• Problem details: Return, without anything added, the lines from the one containing "The image size is (600, 364)." through the end of the entries below, exactly as written.

═══ Dataset excerpts ═══

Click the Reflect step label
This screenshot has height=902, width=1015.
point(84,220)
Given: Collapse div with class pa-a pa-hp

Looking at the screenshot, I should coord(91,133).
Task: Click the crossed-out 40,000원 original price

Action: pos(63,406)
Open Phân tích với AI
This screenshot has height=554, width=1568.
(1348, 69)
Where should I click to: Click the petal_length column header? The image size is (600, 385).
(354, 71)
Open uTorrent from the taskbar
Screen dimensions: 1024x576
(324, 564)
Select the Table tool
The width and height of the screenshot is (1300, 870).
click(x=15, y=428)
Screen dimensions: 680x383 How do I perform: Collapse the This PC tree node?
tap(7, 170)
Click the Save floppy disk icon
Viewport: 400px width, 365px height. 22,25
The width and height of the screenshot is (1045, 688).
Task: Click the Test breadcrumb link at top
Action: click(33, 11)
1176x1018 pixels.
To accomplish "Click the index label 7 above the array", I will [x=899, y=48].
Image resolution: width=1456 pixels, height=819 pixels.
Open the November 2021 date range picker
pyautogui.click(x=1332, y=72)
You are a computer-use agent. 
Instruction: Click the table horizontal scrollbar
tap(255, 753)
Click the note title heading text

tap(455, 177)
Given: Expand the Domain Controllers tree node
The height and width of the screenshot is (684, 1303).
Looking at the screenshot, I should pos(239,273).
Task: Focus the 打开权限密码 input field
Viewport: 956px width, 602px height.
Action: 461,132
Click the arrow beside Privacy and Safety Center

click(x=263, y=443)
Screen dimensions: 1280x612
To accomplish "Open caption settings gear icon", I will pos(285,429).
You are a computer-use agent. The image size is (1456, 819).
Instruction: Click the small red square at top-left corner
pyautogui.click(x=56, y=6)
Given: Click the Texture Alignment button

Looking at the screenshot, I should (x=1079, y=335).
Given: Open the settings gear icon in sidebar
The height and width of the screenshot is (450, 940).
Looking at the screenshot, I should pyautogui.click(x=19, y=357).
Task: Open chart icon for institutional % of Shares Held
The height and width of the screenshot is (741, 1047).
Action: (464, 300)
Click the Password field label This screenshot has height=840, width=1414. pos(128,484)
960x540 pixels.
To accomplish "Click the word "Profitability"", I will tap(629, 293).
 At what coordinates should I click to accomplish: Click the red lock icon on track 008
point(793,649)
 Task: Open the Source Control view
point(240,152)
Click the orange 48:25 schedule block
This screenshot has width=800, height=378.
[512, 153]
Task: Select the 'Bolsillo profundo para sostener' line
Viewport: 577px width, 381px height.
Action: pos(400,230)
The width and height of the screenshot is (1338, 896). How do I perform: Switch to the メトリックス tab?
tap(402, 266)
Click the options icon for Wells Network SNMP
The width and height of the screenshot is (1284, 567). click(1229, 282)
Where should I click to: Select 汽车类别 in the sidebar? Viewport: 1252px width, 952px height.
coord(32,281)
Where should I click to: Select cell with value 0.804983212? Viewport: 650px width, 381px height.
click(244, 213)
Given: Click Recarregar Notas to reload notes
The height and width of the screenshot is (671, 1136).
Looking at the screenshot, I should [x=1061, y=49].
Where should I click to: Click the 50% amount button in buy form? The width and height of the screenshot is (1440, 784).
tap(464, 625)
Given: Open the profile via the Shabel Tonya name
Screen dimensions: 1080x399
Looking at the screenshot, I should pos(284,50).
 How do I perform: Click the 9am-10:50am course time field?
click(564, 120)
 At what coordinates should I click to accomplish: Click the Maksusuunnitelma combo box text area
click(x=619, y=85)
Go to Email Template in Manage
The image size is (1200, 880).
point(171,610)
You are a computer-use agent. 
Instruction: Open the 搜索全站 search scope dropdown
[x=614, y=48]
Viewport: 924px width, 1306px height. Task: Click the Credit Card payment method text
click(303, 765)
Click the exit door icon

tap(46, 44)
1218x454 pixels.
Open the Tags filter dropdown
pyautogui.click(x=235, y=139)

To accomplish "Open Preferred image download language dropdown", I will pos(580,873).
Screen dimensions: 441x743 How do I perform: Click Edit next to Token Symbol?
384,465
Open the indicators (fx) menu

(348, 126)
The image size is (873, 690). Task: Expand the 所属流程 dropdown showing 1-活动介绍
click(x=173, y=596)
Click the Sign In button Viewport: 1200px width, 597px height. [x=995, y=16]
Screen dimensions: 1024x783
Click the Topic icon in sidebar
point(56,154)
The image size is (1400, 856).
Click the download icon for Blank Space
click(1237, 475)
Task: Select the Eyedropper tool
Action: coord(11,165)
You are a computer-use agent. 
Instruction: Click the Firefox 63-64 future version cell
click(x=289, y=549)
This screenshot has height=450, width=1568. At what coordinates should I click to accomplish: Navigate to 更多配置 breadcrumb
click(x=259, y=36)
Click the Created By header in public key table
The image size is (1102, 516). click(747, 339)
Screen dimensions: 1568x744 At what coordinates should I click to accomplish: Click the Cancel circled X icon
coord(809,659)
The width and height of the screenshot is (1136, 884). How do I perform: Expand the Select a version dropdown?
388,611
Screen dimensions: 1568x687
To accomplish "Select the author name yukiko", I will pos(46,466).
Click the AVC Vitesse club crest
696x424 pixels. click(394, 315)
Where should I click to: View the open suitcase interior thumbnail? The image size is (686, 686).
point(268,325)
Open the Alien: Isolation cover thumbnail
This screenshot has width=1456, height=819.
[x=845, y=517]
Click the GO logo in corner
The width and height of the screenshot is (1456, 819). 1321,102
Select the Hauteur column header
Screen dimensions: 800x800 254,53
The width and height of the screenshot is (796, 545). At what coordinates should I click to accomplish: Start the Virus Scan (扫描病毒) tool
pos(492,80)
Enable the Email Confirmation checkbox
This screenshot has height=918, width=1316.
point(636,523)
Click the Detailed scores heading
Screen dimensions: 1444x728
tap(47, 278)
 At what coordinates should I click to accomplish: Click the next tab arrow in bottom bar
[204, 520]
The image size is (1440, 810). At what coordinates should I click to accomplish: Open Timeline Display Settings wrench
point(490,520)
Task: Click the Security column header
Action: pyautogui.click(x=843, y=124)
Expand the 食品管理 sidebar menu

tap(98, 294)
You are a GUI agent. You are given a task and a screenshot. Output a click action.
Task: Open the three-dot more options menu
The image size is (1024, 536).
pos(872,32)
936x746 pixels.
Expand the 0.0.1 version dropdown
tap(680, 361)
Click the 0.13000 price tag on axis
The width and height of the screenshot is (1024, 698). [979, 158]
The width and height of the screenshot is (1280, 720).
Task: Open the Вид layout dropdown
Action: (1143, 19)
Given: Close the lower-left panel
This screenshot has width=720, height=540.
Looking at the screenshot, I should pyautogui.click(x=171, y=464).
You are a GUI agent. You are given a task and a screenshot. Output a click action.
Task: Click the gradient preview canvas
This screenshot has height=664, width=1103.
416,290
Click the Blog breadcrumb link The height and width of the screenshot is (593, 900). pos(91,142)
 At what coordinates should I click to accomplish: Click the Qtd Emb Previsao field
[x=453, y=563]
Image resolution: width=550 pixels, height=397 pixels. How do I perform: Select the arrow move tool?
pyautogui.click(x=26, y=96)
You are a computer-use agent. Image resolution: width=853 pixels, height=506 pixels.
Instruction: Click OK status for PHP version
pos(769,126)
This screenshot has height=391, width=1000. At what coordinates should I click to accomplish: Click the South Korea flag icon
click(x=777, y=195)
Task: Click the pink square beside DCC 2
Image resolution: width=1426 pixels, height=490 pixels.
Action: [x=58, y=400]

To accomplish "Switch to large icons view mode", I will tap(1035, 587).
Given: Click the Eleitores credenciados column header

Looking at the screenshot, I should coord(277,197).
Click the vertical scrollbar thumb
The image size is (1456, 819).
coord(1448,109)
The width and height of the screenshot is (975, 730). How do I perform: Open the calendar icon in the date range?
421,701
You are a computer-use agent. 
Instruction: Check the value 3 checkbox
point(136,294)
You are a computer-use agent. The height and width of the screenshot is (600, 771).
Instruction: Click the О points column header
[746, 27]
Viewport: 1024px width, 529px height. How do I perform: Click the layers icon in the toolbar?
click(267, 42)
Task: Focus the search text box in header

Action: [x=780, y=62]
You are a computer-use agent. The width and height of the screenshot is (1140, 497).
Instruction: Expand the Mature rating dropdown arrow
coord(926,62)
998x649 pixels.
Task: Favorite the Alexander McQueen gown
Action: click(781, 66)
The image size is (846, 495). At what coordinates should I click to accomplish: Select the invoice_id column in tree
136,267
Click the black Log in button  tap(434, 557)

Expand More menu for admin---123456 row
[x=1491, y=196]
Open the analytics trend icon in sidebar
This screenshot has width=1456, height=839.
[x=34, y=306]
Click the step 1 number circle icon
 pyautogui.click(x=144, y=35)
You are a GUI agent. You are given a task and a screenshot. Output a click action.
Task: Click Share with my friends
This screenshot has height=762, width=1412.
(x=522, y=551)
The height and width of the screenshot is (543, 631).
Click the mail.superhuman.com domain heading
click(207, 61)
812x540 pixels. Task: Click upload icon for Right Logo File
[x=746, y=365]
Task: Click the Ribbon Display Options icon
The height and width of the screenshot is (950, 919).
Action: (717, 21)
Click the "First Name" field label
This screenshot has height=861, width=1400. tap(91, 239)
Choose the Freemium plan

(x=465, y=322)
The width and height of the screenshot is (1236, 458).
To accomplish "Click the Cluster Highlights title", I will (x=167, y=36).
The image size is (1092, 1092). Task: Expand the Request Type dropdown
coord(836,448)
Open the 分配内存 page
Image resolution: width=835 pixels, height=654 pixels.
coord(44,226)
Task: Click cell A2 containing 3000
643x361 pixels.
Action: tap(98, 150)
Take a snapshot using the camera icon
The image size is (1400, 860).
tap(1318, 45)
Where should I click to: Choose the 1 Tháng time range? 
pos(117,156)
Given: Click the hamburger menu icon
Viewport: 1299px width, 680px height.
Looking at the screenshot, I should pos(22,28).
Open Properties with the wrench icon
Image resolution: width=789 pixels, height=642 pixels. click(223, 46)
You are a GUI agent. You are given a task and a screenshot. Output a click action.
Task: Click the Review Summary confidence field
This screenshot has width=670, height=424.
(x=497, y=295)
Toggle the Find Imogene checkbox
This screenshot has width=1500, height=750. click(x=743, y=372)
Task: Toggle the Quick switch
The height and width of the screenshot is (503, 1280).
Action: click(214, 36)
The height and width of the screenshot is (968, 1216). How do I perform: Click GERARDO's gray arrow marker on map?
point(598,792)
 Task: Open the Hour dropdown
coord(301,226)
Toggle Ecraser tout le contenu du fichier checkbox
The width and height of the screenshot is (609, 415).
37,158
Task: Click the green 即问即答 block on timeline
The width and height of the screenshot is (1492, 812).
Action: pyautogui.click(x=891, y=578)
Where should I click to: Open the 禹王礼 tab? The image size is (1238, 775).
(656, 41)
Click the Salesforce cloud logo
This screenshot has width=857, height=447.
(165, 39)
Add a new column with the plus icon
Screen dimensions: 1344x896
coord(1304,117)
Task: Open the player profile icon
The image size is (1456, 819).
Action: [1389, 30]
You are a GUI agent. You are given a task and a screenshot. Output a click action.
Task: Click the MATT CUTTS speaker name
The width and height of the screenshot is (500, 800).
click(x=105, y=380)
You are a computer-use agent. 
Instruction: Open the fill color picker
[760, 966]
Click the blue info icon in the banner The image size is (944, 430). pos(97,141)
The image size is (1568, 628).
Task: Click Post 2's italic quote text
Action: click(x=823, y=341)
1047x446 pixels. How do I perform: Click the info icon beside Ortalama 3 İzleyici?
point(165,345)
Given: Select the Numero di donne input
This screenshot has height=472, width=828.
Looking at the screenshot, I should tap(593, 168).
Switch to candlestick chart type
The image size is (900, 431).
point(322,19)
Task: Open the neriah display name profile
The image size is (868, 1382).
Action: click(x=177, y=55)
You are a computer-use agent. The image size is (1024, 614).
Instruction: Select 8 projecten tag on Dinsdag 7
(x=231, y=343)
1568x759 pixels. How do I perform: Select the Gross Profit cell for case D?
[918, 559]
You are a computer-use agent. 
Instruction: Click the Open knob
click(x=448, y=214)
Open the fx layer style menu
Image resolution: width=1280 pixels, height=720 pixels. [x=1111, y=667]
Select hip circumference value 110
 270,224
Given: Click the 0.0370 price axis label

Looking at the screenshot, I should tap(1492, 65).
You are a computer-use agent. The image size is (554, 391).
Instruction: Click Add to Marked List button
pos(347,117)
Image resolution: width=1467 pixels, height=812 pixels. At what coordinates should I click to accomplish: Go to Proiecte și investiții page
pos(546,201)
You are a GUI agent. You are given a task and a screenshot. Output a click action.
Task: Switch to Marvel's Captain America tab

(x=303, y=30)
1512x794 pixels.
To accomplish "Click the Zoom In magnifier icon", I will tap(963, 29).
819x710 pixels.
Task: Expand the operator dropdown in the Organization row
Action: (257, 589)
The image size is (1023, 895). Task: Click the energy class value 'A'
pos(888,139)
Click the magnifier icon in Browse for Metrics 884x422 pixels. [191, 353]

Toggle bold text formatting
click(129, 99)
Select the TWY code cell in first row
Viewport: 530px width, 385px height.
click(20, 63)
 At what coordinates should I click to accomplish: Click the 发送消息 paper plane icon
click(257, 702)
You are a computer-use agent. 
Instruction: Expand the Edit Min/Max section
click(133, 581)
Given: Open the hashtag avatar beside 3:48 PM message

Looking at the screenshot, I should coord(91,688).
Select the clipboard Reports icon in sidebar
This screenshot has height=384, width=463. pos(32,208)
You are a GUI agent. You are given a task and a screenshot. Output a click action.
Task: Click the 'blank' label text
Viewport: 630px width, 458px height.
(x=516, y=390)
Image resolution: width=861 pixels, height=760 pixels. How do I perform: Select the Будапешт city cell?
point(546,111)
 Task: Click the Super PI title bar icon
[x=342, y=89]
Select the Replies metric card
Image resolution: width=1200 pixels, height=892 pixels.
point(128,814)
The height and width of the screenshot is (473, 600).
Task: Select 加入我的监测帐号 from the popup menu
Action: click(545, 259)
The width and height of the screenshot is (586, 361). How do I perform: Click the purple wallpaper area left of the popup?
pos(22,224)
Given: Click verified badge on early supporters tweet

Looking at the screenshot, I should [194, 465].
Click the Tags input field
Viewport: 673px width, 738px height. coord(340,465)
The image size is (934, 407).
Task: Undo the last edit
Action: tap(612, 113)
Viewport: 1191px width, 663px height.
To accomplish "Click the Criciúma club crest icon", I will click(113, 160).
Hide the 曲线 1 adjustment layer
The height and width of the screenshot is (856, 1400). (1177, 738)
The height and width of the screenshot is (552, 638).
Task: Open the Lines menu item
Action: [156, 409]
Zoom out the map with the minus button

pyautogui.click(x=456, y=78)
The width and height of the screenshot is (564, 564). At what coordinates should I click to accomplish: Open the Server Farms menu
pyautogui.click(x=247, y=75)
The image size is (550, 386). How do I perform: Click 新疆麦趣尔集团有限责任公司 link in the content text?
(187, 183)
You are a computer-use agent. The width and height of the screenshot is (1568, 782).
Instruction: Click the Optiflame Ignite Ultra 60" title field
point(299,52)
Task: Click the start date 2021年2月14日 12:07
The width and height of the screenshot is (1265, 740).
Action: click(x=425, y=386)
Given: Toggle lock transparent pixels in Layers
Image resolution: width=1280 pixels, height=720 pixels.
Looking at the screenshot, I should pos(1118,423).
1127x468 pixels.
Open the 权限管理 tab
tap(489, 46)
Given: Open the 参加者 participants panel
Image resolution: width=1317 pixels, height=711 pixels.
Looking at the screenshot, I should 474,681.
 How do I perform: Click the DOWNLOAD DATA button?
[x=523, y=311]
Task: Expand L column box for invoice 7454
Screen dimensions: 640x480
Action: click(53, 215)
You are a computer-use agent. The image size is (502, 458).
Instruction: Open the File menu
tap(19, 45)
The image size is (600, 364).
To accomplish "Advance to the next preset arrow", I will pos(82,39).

═══

• Solution for this problem:
The image size is (600, 364).
To accomplish "Advance to the next preset arrow", I will pos(82,39).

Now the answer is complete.